How to complete this task:
Please give back, word for word, each line from the start of the entries through the one in which "Given: Click the sidebar vertical scrollbar" is found.

Source information:
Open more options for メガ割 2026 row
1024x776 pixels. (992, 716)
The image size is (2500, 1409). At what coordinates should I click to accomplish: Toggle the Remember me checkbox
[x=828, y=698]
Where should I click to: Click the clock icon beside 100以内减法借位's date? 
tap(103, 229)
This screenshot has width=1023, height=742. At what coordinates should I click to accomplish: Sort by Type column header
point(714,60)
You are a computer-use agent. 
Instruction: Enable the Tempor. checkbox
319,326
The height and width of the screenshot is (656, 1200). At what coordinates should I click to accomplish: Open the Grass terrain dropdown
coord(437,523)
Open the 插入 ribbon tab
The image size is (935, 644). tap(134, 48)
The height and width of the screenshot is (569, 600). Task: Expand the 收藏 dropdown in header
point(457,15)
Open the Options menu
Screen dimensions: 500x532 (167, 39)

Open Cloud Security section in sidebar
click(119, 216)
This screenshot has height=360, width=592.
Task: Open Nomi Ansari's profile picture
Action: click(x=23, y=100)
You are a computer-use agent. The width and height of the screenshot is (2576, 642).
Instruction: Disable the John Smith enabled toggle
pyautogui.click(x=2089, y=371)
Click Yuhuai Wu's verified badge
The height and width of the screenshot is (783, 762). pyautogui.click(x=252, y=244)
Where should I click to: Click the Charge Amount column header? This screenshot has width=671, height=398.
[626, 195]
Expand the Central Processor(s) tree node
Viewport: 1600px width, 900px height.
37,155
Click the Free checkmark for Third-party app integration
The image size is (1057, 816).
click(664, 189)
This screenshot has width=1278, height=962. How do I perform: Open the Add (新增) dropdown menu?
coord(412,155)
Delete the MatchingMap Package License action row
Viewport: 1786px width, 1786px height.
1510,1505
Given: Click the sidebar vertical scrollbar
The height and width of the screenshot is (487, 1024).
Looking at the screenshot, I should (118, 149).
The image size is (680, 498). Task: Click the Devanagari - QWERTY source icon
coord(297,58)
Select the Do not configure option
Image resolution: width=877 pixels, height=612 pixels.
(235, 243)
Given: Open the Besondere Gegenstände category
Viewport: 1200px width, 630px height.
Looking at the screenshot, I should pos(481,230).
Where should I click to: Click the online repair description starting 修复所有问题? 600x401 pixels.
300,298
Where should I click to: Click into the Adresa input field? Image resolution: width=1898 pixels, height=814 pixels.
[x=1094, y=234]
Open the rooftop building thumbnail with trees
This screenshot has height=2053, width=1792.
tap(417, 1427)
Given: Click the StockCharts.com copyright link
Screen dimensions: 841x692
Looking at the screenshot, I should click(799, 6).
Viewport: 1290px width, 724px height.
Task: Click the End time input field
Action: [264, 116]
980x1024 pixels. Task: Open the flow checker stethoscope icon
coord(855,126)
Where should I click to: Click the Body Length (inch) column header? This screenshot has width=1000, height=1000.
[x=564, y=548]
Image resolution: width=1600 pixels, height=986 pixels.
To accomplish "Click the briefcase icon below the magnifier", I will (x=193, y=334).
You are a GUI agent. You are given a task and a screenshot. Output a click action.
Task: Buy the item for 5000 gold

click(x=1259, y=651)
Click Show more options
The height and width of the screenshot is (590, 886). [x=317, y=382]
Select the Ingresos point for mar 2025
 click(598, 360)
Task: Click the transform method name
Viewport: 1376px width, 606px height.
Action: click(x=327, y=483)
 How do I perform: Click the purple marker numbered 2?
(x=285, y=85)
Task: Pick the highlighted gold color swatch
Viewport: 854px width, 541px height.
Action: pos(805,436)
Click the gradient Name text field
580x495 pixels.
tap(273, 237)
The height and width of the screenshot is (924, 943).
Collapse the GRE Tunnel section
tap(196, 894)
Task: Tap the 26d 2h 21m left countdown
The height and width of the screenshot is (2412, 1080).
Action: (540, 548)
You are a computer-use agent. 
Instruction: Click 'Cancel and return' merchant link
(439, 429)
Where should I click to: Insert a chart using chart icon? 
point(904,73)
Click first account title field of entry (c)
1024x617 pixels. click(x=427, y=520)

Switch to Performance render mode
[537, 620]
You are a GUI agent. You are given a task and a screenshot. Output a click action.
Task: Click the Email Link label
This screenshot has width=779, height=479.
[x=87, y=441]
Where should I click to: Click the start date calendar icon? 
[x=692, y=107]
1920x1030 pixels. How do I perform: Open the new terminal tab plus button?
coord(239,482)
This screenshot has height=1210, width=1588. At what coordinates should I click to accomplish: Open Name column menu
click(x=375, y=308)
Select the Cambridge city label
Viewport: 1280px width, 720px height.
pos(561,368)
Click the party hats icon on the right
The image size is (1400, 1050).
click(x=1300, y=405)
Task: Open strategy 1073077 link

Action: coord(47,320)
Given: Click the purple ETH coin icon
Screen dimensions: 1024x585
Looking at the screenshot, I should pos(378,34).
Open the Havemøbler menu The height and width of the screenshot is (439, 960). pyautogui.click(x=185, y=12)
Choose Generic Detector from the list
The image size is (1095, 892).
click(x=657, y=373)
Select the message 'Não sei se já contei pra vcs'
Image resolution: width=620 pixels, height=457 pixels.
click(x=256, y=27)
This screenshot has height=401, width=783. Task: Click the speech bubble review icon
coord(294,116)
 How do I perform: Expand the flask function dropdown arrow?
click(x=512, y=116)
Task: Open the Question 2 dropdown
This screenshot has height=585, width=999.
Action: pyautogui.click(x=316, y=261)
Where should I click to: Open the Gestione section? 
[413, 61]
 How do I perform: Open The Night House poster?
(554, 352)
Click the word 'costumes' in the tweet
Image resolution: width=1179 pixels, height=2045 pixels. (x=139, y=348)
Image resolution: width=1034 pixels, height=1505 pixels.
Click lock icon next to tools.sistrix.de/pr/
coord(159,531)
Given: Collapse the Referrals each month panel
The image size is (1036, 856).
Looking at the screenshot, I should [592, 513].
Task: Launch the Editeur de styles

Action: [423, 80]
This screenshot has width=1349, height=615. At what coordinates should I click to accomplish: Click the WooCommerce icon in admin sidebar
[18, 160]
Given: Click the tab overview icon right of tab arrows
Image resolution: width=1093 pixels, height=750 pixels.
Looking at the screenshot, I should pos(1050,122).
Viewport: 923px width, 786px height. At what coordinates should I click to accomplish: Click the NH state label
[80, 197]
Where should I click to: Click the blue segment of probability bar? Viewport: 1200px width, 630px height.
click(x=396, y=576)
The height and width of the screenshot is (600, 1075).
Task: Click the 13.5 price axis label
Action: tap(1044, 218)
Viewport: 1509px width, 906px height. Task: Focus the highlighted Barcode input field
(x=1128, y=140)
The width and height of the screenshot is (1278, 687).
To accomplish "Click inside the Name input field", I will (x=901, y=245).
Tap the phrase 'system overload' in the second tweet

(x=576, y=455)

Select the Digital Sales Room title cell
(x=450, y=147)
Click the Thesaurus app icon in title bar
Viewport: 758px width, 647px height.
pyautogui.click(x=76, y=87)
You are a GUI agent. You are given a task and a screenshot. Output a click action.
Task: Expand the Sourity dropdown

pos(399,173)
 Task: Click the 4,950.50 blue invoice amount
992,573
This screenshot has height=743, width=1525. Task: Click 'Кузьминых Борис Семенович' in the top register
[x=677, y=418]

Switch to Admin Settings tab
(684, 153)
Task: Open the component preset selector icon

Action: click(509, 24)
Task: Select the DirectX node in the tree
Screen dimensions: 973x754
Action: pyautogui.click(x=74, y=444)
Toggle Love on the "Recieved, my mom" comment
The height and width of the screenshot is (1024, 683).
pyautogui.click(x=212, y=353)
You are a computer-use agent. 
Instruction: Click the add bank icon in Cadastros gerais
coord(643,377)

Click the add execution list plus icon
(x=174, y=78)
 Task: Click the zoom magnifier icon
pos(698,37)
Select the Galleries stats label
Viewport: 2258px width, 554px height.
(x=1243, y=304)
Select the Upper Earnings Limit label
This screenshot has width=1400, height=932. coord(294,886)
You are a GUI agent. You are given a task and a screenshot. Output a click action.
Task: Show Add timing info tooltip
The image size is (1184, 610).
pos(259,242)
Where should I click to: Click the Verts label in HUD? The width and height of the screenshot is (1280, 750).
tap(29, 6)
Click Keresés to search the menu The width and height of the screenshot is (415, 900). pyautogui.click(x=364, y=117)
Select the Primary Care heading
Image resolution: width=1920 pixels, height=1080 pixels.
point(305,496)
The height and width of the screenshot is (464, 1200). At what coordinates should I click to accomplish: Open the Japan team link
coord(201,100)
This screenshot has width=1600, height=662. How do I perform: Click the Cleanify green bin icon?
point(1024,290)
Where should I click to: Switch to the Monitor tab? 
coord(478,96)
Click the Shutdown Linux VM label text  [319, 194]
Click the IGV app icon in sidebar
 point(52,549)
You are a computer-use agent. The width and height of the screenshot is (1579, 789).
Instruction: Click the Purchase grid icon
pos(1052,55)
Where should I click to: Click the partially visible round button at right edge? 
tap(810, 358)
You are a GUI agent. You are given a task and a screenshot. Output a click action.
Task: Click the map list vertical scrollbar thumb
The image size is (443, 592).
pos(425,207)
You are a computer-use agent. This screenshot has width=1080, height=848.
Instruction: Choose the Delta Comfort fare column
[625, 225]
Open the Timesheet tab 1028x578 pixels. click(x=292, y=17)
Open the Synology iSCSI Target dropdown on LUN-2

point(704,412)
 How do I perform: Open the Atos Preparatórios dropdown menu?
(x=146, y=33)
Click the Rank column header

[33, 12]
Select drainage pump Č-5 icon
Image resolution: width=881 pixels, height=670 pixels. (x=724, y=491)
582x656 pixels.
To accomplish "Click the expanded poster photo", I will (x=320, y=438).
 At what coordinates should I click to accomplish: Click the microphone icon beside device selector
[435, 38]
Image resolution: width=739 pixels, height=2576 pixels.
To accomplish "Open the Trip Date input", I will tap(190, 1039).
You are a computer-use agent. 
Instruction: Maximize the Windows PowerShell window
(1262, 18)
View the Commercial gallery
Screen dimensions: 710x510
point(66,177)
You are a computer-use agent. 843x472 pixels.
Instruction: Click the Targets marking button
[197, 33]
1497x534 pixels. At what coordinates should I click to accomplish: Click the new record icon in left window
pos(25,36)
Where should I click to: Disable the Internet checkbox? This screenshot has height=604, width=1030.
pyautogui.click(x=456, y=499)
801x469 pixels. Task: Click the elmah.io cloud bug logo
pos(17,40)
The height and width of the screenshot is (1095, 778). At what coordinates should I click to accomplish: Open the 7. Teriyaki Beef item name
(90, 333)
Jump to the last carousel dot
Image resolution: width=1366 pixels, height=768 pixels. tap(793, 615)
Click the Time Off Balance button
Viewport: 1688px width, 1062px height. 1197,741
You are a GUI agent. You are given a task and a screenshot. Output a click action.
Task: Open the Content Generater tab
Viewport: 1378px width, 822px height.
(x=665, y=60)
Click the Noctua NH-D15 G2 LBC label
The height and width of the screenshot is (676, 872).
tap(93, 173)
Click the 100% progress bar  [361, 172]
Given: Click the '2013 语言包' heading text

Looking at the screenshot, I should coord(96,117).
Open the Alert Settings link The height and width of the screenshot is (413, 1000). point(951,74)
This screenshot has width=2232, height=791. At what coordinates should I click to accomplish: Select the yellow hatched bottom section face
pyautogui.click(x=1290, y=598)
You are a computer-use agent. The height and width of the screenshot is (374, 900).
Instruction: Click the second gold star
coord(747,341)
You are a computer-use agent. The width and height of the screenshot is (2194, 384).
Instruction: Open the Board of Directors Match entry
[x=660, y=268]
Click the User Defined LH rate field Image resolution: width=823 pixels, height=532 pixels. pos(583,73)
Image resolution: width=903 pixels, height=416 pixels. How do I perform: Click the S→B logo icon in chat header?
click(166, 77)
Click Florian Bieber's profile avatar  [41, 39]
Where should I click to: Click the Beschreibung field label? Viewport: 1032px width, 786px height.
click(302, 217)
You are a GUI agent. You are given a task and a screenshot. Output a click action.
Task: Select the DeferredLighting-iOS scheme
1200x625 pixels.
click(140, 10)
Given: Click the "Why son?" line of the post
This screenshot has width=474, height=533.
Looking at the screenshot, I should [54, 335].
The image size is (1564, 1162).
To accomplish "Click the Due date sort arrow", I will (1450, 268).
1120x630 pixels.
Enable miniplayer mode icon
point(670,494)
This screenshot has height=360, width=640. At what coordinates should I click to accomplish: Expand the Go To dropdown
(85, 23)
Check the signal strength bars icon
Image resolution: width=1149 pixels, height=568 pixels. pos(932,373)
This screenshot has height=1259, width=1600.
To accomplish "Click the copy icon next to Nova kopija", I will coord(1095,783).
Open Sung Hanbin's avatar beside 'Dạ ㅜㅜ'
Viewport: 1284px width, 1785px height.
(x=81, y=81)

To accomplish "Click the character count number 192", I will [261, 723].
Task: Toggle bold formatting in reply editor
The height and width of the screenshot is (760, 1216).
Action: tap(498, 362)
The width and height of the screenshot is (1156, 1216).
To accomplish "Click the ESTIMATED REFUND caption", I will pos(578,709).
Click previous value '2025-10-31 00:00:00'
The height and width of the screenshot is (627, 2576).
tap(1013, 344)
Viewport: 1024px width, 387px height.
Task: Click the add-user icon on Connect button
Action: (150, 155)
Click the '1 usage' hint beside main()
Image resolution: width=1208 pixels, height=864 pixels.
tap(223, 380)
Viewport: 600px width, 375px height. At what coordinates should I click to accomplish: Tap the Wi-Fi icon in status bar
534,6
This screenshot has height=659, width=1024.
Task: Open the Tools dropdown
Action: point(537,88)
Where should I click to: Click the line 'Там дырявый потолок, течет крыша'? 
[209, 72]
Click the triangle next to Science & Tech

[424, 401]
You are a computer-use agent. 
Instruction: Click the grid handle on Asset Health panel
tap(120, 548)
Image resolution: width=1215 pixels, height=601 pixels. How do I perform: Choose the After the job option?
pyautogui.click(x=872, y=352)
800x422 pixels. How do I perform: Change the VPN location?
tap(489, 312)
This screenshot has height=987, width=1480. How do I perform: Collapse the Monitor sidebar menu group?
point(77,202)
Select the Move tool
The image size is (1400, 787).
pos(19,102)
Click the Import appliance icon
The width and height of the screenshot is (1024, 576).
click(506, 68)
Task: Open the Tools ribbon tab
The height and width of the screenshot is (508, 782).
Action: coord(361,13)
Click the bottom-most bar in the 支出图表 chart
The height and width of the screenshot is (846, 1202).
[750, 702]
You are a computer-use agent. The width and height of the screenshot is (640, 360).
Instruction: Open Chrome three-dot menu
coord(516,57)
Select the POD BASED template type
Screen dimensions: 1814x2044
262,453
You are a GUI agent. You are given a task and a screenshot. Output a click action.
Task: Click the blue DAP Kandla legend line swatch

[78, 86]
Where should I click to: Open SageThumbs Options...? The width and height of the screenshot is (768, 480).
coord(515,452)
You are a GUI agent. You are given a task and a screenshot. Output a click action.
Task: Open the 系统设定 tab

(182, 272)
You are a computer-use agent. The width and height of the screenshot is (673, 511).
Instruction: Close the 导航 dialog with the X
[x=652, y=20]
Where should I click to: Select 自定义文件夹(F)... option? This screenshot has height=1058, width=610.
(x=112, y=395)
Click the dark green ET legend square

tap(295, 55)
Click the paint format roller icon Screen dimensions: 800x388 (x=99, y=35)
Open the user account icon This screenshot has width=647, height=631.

Expected answer:
Open more options for メガ割 2026 row
1024x776 pixels. (992, 716)
The image size is (2500, 1409). At what coordinates should I click to accomplish: Toggle the Remember me checkbox
[x=828, y=698]
Where should I click to: Click the clock icon beside 100以内减法借位's date? 
tap(103, 229)
This screenshot has width=1023, height=742. At what coordinates should I click to accomplish: Sort by Type column header
point(714,60)
You are a computer-use agent. 
Instruction: Enable the Tempor. checkbox
319,326
The height and width of the screenshot is (656, 1200). At what coordinates should I click to accomplish: Open the Grass terrain dropdown
coord(437,523)
Open the 插入 ribbon tab
The image size is (935, 644). tap(134, 48)
The height and width of the screenshot is (569, 600). Task: Expand the 收藏 dropdown in header
point(457,15)
Open the Options menu
Screen dimensions: 500x532 (167, 39)

Open Cloud Security section in sidebar
click(119, 216)
This screenshot has height=360, width=592.
Task: Open Nomi Ansari's profile picture
Action: click(x=23, y=100)
You are a computer-use agent. The width and height of the screenshot is (2576, 642).
Instruction: Disable the John Smith enabled toggle
pyautogui.click(x=2089, y=371)
Click Yuhuai Wu's verified badge
The height and width of the screenshot is (783, 762). pyautogui.click(x=252, y=244)
Where should I click to: Click the Charge Amount column header? This screenshot has width=671, height=398.
[626, 195]
Expand the Central Processor(s) tree node
Viewport: 1600px width, 900px height.
37,155
Click the Free checkmark for Third-party app integration
The image size is (1057, 816).
click(664, 189)
This screenshot has width=1278, height=962. How do I perform: Open the Add (新增) dropdown menu?
coord(412,155)
Delete the MatchingMap Package License action row
Viewport: 1786px width, 1786px height.
1510,1505
Given: Click the sidebar vertical scrollbar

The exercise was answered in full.